= What to produce =
Go through the material and copy each line that includes "height".

= Recorded data =
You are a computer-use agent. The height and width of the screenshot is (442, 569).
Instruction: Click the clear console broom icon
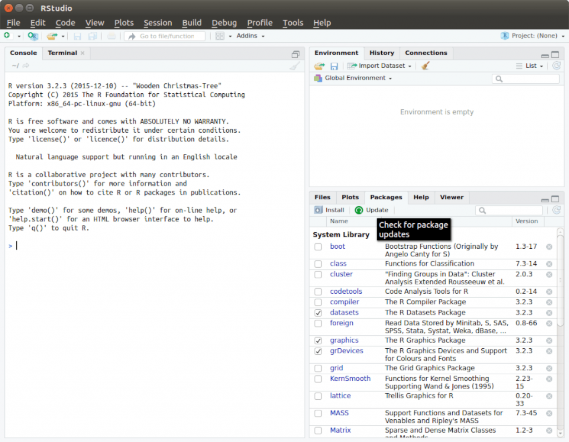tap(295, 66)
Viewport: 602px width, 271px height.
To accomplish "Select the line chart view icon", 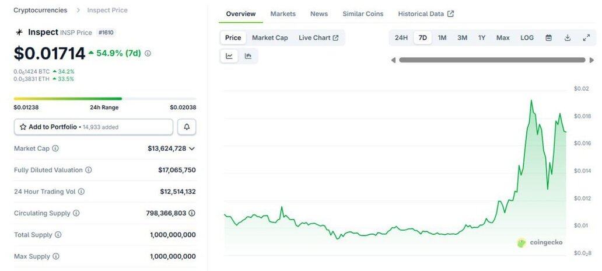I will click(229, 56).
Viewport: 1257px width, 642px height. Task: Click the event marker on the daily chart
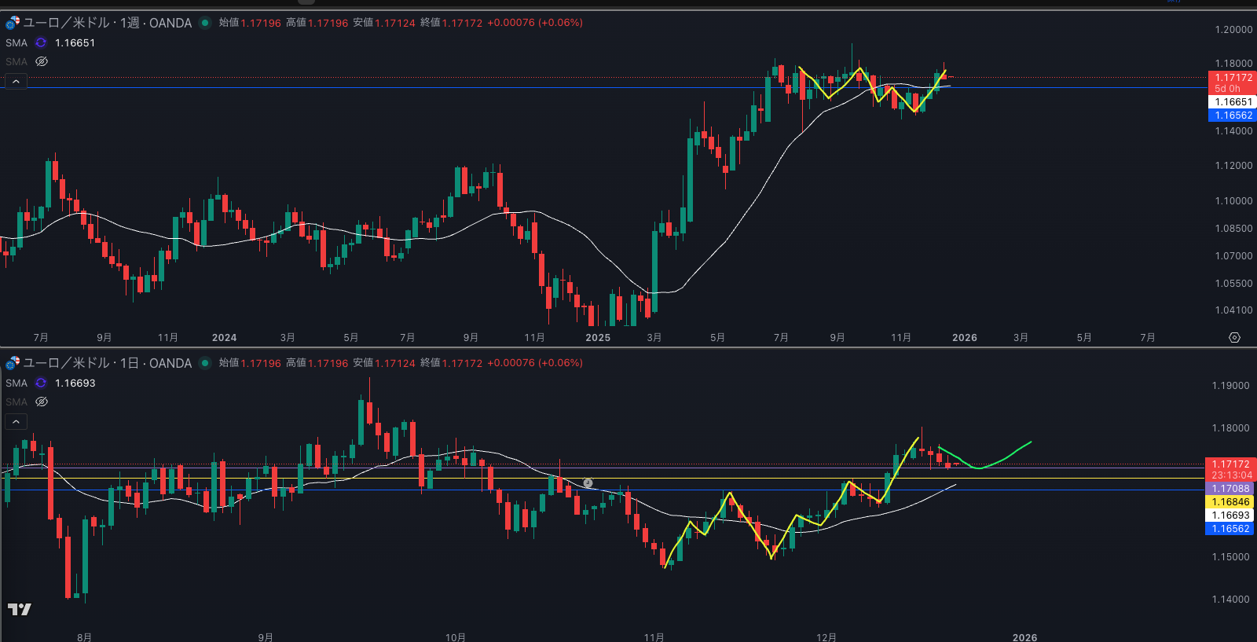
---
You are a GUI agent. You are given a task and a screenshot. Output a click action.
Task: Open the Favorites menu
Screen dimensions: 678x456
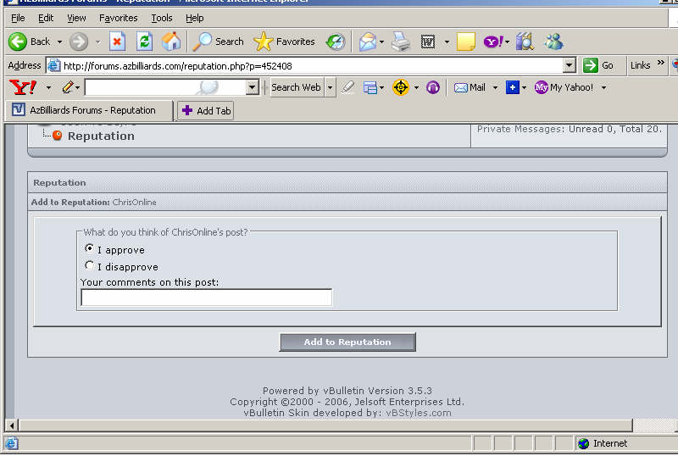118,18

= Answer to the exercise =
You are a computer-use agent. The height and width of the screenshot is (442, 569).
Viewport: 602px width, 271px height.
Viewport: 1257px width, 642px height. Task: Click the event marker on the daily chart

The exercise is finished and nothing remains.